A question on StackOverflow leads one to one implementation (unfortunately simply converting it to a not-entirely-any-more-useful XML format), but I went in a bit of a different direction.
I’m pretty new at Python, so I don’t entirely understand the use of codecs here, so I threw that away and used a simple file handle (with the advantage that I could at one point in my hacking around read extra lines if I wanted, but that turned out to be a less than useful way of doing it). My regexes are also slightly different, but I’m not entirely sure if it’s the “Pythonic” way to do it or not.
import sys, re
tree = {}
def parse(line):
# setup static variables
if 'person' not in parse.__dict__:
parse.person = {}
if 'parent' not in parse.__dict__:
parse.parent = None
m = re.match('^(\d+) (?:@(\w+)@ )?(\w+)(?: )?(.+)?$', line)
if m != None:
layer, id, type, data = m.group(1,2,3,4)
# individual records
if type == 'INDI':
# new individual
if 'id' in parse.person:
tree[parse.person['id']] = parse.person
parse.person = {}
parse.parent = None
parse.person['id'] = id
elif type == 'NAME':
parse.person['name'] = data
### SNIP
# open the file and read it line by line
with open(sys.argv[1], 'r') as ged:
for line in ged:
parse(line.strip())
print tree
In the interests of being terse, I’ve cut out a lot of the code to paste it here - most of it is simply about detecting record types and storing data accordingly. parse.parent is used to store the previous record type for things like BIRT and MARR records, which can both have child entries like DATE and PLAC. This approach is, of course, not particularly tolerant of malformed databases.

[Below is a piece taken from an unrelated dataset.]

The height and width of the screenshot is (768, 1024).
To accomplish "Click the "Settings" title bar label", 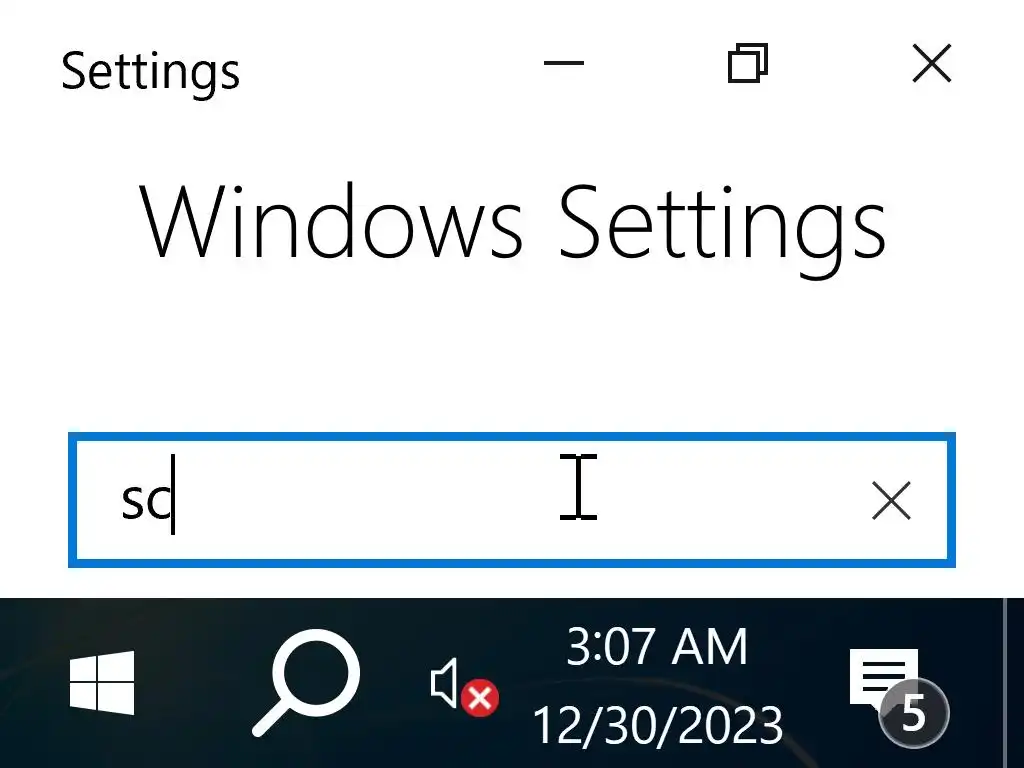I will (x=150, y=71).
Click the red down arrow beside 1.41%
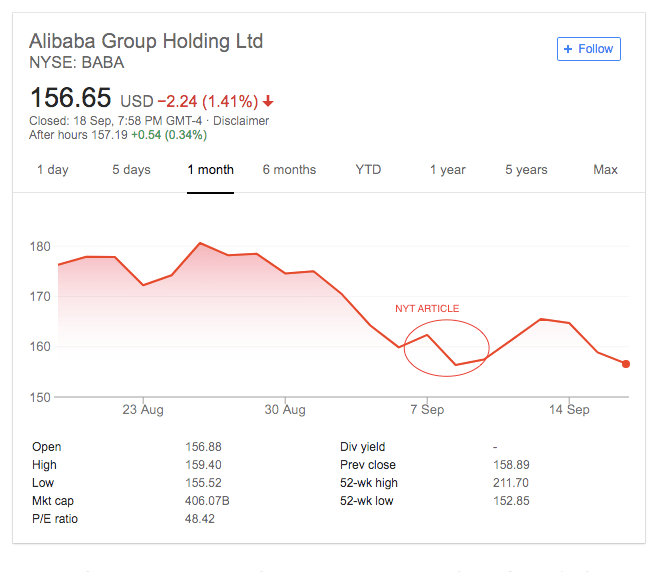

There’s probably far easier ways to deal with the data than I am doing, but again - I don’t actually know what I want to do with the data once I’ve parsed it. I do know that I would like to store it in either a properly linked format where one record links directly to another, instead of having a seperate index of relationships. Once I solve the problem of knowing what I want to do with it, I’ll likely post the whole thing on Github.